▶ **EXTRAIT DU TEXTE**

---

Les contaminations explosent
«Ça a changé notre façon de vivre», raconte Angelo Bernard, 64 ans, dont la moitié à travailler pour la raffinerie Marathon. Il porte son ancien bleu de travail, brodé à son nom. «Ici, à Reserve, on passait tout notre temps ensemble», se souvient-il avant de lâcher: «Plus maintenant. Je sors le moins possible.» Depuis, près d’un habitant de la paroisse sur huit a été contaminé et le variant Delta a aggravé la situation: les contaminations ont explosé depuis trois semaines.
Cette fois, maigre consolation, les décès sont limités. Seulement huit cet été, peut-être grâce à un taux de vaccination (44,3% pleinement vaccinés) parmi les plus élevés en Louisiane (39,4%). Après le traumatisme de 2020, les habitants de la paroisse se sont rués sur les vaccins.
«Dès qu’on a su que la vaccination était efficace, on a sauté dessus», sourit Robert Moore, à la veille de son 80e anniversaire. Comme beaucoup d’habitants des cinq rues parallèles qui composent ce quartier de la petite commune de Reserve, il a consacré sa vie à l’usine DuPont, non loin de là.

---

▶ **CONSIGNE**
Résumez en deux phrases le texte sur les contaminations à Reserve.

---

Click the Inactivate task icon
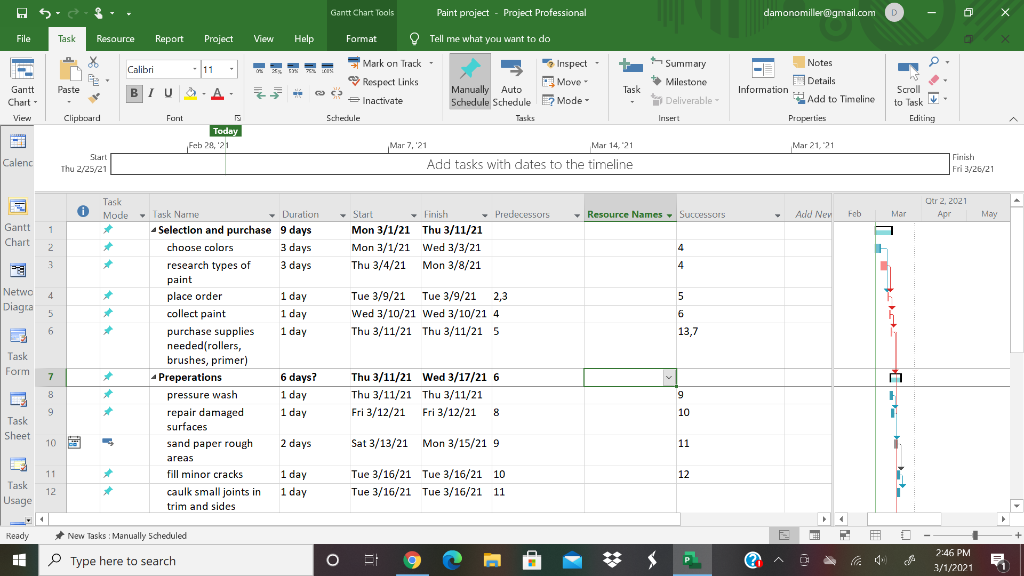The width and height of the screenshot is (1024, 576). coord(357,99)
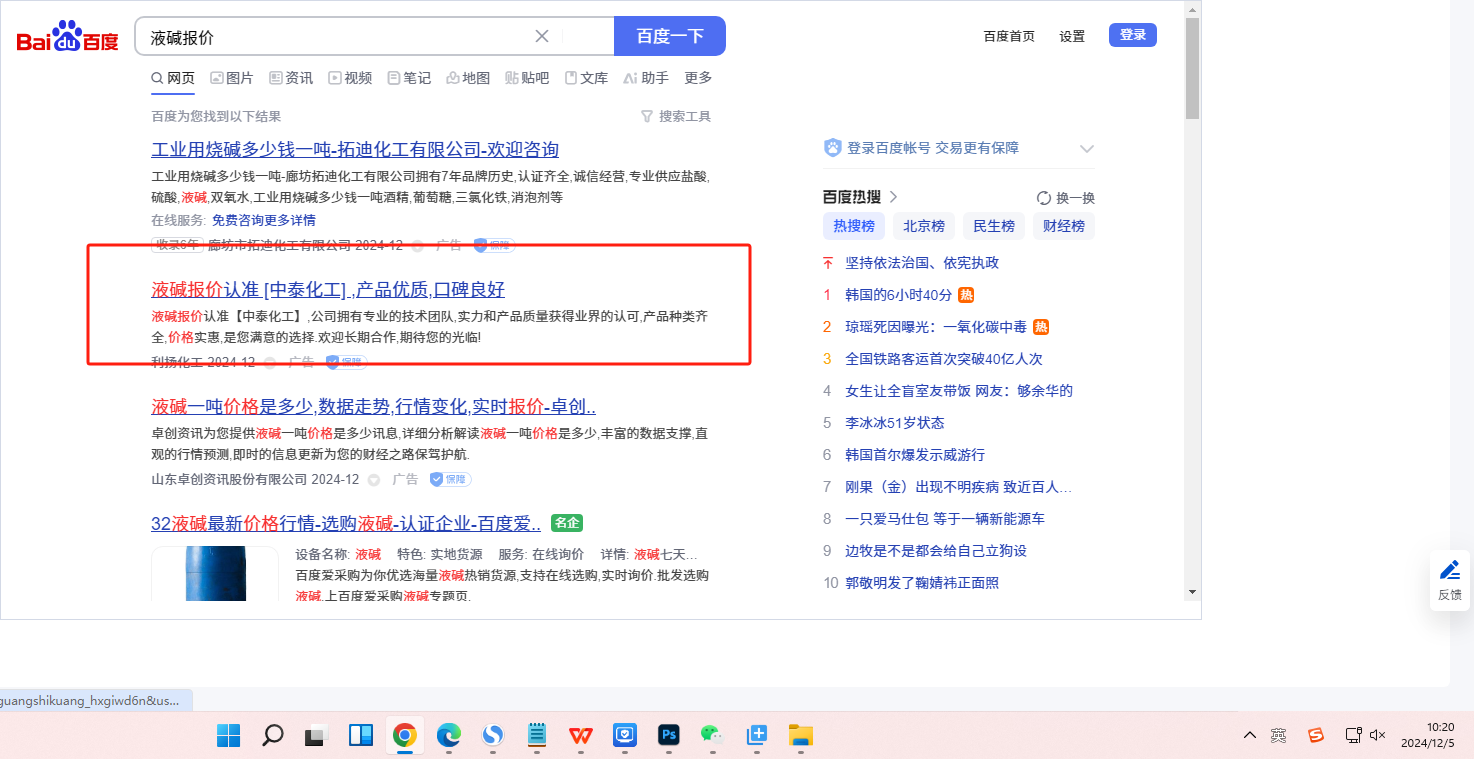Show hidden system tray icons
The height and width of the screenshot is (759, 1474).
(1249, 736)
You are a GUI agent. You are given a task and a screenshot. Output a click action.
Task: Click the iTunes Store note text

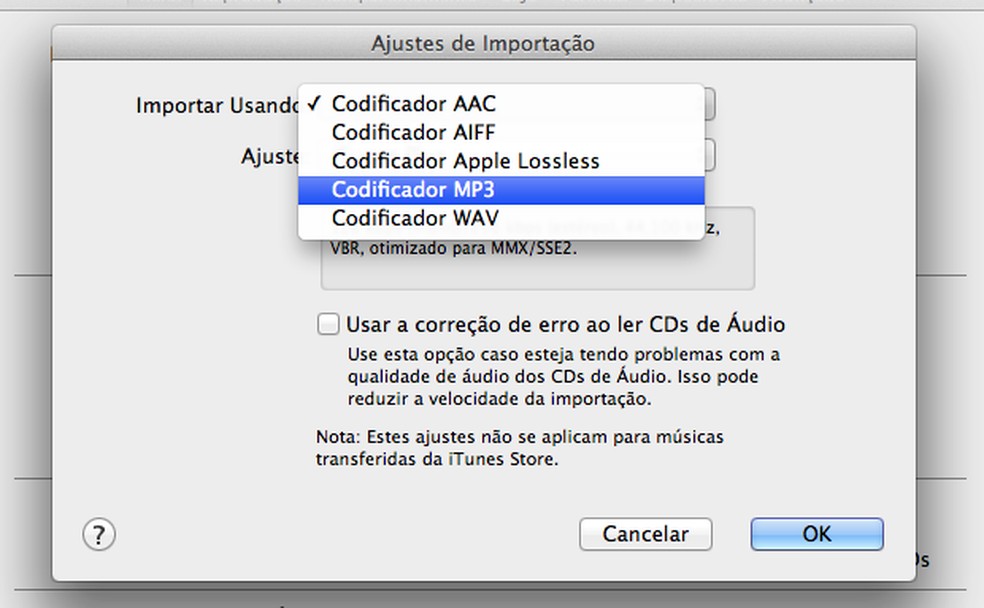coord(519,449)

---

▶ **RÉPONSE**
Près d'un habitant de la paroisse sur huit a été contaminé, et avec le variant Delta, les contaminations ont explosé depuis trois semaines. Les décès restent limités, huit cet été, peut-être grâce à un taux de vaccination de 44,3 %, parmi les plus élevés de Louisiane, car les habitants se sont rués sur les vaccins après le traumatisme de 2020.